Task description:
Given the entries that follow, write out exactly the lines starting at the one containing "TUTORIAIS (637, 43)" and ending at the one containing "Screenshot is 371x2576.", both ends included, and only those.

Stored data
%%

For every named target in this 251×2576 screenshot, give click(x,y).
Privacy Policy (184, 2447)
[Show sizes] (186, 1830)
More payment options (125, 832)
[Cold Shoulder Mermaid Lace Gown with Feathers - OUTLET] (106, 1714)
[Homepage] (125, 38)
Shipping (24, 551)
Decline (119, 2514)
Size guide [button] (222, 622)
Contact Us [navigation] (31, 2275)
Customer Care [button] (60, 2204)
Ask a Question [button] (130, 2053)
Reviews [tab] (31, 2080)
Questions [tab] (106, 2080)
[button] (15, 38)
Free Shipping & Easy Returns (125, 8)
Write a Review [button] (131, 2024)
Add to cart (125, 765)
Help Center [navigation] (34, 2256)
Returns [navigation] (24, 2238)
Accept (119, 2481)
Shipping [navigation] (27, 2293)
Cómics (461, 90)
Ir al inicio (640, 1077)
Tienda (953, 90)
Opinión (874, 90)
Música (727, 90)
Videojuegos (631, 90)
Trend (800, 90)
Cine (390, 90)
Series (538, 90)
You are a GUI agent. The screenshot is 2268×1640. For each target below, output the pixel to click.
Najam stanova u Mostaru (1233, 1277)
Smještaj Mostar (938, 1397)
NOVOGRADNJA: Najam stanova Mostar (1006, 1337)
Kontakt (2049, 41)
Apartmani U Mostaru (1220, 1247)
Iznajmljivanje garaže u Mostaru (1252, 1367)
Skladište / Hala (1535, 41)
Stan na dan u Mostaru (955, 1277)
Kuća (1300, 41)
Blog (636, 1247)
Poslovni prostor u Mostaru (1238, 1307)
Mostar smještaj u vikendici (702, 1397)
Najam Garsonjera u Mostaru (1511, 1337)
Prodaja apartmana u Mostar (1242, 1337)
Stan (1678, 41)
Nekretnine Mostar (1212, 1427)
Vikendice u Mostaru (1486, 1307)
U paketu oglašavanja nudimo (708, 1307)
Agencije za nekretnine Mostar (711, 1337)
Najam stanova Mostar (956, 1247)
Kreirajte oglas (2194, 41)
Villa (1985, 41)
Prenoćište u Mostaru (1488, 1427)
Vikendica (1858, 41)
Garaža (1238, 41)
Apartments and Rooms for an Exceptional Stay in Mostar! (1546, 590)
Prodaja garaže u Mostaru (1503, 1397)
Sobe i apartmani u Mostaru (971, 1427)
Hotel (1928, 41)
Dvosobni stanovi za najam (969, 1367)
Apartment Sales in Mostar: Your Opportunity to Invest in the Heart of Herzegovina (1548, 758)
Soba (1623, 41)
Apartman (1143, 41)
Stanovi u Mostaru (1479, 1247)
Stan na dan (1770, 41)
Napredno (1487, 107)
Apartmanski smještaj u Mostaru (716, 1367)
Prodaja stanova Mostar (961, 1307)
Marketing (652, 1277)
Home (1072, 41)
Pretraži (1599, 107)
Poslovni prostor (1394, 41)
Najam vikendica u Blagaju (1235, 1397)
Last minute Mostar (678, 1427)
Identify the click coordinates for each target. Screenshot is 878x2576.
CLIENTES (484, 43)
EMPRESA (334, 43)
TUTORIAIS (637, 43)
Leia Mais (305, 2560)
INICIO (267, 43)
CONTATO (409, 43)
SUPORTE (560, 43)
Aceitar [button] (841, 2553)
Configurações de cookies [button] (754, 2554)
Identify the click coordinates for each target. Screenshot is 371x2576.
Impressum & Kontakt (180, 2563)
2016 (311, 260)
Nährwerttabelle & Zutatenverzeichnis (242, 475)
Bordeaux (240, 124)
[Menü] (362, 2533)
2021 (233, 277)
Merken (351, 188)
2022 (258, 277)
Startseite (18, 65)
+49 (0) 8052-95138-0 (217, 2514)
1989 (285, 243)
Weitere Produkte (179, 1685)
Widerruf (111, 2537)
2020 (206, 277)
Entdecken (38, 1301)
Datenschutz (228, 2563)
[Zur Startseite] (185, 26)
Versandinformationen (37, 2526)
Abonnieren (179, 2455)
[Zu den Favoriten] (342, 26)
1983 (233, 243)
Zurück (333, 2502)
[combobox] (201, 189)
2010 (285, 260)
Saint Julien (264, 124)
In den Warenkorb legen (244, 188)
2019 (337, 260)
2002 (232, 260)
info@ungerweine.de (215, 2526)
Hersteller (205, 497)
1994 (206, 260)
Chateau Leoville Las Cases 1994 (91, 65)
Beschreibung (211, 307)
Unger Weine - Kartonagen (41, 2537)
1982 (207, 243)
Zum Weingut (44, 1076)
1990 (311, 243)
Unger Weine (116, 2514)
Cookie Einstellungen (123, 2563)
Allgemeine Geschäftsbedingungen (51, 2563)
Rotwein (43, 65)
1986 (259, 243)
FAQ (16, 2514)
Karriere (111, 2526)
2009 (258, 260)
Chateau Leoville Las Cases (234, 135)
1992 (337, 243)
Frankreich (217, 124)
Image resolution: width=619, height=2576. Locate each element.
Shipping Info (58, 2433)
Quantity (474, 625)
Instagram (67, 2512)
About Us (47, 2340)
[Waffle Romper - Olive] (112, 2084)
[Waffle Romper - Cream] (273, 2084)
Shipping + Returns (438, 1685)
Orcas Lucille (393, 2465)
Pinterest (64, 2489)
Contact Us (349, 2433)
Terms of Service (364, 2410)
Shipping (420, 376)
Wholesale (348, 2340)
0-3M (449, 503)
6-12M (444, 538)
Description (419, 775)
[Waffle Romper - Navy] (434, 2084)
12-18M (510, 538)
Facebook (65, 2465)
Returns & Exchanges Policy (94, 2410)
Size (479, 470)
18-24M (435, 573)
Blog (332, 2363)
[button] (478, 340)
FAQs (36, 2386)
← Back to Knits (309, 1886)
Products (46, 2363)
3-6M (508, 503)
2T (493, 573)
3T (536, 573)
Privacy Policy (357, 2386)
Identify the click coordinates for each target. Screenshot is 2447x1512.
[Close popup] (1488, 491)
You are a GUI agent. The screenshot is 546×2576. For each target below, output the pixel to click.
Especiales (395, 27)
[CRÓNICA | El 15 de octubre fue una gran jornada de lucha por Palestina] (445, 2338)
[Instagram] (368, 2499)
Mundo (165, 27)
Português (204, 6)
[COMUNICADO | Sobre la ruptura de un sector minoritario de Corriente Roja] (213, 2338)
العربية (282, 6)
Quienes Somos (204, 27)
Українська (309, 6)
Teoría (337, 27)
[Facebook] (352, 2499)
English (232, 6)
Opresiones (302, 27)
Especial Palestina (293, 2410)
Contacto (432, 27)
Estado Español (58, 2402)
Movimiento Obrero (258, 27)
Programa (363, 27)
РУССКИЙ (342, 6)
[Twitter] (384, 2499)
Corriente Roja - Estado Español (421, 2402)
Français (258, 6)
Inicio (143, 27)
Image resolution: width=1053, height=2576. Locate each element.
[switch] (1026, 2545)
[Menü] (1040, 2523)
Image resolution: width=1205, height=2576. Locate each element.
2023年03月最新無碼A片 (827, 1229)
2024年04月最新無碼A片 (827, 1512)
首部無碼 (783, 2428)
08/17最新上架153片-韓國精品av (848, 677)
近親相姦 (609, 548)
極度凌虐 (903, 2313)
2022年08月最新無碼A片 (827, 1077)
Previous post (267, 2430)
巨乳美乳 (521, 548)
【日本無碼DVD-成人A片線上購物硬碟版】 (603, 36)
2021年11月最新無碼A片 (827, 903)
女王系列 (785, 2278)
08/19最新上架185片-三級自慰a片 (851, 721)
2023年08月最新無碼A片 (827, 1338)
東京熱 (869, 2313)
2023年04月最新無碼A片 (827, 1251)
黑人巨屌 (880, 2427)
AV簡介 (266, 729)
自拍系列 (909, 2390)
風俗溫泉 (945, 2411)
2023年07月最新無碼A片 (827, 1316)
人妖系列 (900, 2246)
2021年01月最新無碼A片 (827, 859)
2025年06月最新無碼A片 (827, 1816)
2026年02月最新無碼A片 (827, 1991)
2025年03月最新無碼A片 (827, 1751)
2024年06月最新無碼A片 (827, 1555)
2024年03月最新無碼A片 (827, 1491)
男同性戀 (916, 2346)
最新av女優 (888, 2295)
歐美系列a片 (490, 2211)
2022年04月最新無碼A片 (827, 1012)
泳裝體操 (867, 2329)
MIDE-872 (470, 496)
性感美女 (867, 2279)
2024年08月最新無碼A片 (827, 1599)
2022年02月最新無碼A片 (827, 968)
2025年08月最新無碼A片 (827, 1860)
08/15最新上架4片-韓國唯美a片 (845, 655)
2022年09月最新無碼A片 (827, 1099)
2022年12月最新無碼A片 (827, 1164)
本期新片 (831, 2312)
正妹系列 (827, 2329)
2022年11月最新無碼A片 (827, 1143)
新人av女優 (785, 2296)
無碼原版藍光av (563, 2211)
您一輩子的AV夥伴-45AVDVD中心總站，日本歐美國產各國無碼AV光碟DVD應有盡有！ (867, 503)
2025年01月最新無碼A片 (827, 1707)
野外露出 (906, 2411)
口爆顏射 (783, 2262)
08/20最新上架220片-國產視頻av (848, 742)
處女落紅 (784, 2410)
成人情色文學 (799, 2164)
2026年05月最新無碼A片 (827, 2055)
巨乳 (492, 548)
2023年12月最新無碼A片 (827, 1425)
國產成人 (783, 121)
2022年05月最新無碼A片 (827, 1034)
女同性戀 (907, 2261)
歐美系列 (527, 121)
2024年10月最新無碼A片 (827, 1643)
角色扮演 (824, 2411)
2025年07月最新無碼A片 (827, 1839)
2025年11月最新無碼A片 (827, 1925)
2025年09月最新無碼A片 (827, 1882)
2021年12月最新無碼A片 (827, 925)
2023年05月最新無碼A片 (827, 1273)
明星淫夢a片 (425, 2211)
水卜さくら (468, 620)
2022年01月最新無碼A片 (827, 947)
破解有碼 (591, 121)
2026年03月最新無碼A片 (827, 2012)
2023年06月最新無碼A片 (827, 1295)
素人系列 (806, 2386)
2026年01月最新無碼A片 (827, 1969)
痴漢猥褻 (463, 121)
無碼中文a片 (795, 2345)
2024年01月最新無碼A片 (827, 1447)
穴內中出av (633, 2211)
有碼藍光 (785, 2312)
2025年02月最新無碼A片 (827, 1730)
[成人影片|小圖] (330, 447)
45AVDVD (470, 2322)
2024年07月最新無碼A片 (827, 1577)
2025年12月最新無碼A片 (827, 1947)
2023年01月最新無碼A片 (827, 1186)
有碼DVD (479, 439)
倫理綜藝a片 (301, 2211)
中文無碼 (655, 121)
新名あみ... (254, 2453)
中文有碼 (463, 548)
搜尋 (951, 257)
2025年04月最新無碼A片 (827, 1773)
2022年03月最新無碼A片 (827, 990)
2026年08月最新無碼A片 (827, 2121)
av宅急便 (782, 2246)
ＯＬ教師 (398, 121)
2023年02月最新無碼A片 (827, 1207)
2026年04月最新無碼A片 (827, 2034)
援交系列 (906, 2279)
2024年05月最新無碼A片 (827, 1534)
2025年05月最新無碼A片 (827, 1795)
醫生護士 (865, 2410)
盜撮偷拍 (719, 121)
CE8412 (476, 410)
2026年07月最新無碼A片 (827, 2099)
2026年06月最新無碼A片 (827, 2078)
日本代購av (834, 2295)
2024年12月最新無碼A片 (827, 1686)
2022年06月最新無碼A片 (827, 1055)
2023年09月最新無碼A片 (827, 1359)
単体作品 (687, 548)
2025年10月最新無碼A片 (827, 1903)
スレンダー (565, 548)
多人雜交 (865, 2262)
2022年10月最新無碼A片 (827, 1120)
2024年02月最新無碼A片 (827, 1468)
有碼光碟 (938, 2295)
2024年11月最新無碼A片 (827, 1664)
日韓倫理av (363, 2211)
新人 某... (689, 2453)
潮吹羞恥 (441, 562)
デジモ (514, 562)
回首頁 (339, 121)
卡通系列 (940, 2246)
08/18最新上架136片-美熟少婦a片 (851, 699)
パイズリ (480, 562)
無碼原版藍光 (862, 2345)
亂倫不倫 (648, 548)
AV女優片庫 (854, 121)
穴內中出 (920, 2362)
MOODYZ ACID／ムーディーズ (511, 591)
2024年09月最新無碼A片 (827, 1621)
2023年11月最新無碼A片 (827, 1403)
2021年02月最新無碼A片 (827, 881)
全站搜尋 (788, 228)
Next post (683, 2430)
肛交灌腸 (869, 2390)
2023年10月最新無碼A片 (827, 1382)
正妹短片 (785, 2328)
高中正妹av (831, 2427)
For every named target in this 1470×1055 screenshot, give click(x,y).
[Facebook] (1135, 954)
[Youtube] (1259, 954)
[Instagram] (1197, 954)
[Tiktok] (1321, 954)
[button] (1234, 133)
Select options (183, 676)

%%

The answer:
TUTORIAIS (637, 43)
Leia Mais (305, 2560)
INICIO (267, 43)
CONTATO (409, 43)
SUPORTE (560, 43)
Aceitar [button] (841, 2553)
Configurações de cookies [button] (754, 2554)
Identify the click coordinates for each target. Screenshot is 371x2576.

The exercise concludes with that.